D’une part l’industrie et le secteur des services publics du pays profiteront des prix plus faibles de cette ressource. D’autre part, selon l’agence internationale de l’énergie, la hausse de la production de gaz de schiste jouera un rôle majeur pour que les Etats-Unis acquièrent leur indépendance énergétique d’ici 2035.
D’ici là, les USA continueront d’importer du pétrole mais n’auront plus besoin d’importer du gaz naturel. Le pays deviendra également un grand exportateur de charbon. Ses importations se montent aujourd’hui à environ 20% des besoins en énergies. Les sociétés américaines de services publics remplaceront le charbon par le gaz naturel, moins cher. Le surplus de charbon qui ne sera pas utilisé pour la consommation domestique sera relativement facile à exporter
En raison des coûts de production, de transport et de regazéification du GNL (Gaz Naturel Liquéfié), nous pensons que l’Amérique du Nord continuera d’être la région où les prix du gaz naturel resteront les plus bas. Jusqu’à 2030, les Etats-Unis seront l’acteur mondial dominant dans ce domaine et ses industries à forte intensité énergétique bénéficieront de ces faibles coûts.

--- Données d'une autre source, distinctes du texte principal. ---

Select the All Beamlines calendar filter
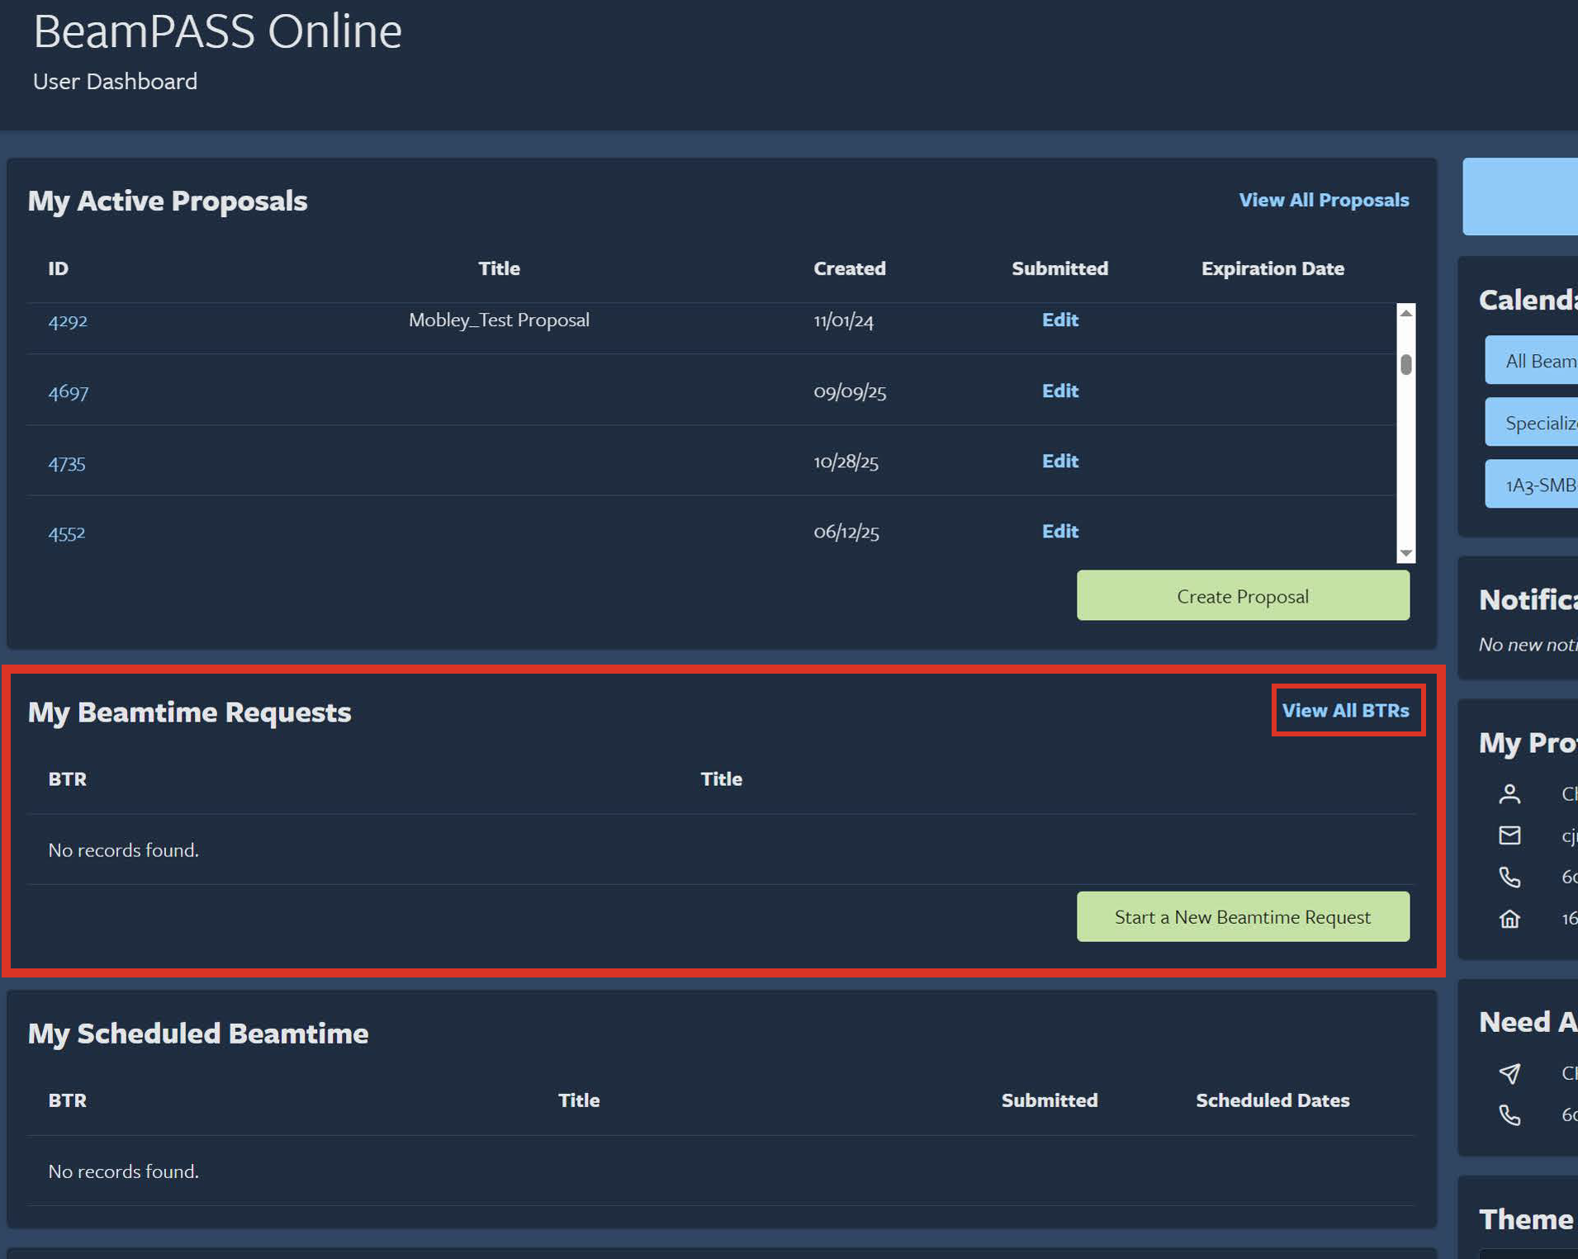Image resolution: width=1578 pixels, height=1259 pixels. click(1541, 360)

Nous prévoyons que le Mexique entre en forte compétition industrielle avec la Chine et qu’il soit l’un des gagnants du boom du gaz de schiste. Cet Etat étend ses réseaux électriques et ses capacités de production. Une grande partie de l’énergie générée sera alimentée au gaz naturel. Le Mexique exporte du pétrole, mais est un importateur de gaz naturel. Les importations de gaz naturel en provenance des Etats-Unis se sont réduites en vertu de l'Accord nord-américain de libre-échange (ALENA).
Les avantages du boom du gaz de schiste américain au Mexique viendront sous la forme de gaz naturel à bas prix. Le pays n'aura plus besoin d'importer du GNL coûteux. Davantage de pipelines sont en cours de construction au Mexique afin de gérer les flux attendus de la demande et de l'offre. Par exemple, l’opérateur Kinder Morgan construit un pipeline de gaz naturel de 100 km, allant de l'Arizona au Mexique, avec une capacité de 6 millions de mètres cubes par jour.
La baisse des prix de l'énergie, combinée à de bas salaires et aux temps de transport réduits, aidera donc le Mexique à devenir un concurrent important de la Chine dans le secteur manufacturier
Le Japon et la Corée du Sud en bénéficieront en tant que consommateurs de GNL.
La dépendance du Japon au GNL a augmenté après la catastrophe nucléaire de Fukushima en 2011, qui a conduit le pays à suspendre la plupart de ses centrales nucléaires et à passer au gaz naturel pour la production d'électricité. Les volumes comme les prix plus élevés du GNL importé, liés à la forte demande, ont contribué à faire augmenter le déficit commercial du Japon. Les importations de GNL par le Japon représentent environ 60 Mds$ par an, tandis que les importations annuelles de la Corée du Sud représentent près de 30 Mds$.
Un avantage immédiat de la montée du gaz de schiste américain est que les importations de GNL en Amérique du Nord sont déjà proches de zéro. Cela signifie que le Japon et la Corée du Sud n'ont plus besoin de rivaliser avec les Etats-Unis ou le Mexique pour acheter du GNL.
La prochaine étape sera que le GNL soit exporté à une plus grande échelle d’Amérique du Nord vers le Japon et la Corée du Sud. Il existe déjà des plans pour des terminaux d'exportation dans l'Oregon (États-Unis) et en Colombie-Britannique (Canada). Compte tenu de l'essor attendu des exportations du GNL nord-américain, les consommateurs japonais et coréen veulent renégocier leurs contrats d'approvisionnement existants pour en améliorer les termes.
En outre, la position de négociation du Japon et de la Corée va s'améliorer dans les années à venir quand de nouveaux projets de GNL en provenance d’Afrique (Algérie et Angola) et d’Australie entreront en production.
Selon nous, les entreprises japonaises ont investi dans des projets de gaz de schiste nord-américain afin de garantir l'approvisionnement futur et cette tendance se poursuivra. Les banques japonaises favorisent ces investissements. En 2012, deux sociétés japonaises ont d’ailleurs pris une participation de 40% dans les actifs de gaz de schiste de la compagnie canadienne Nexen, pour 800 M$.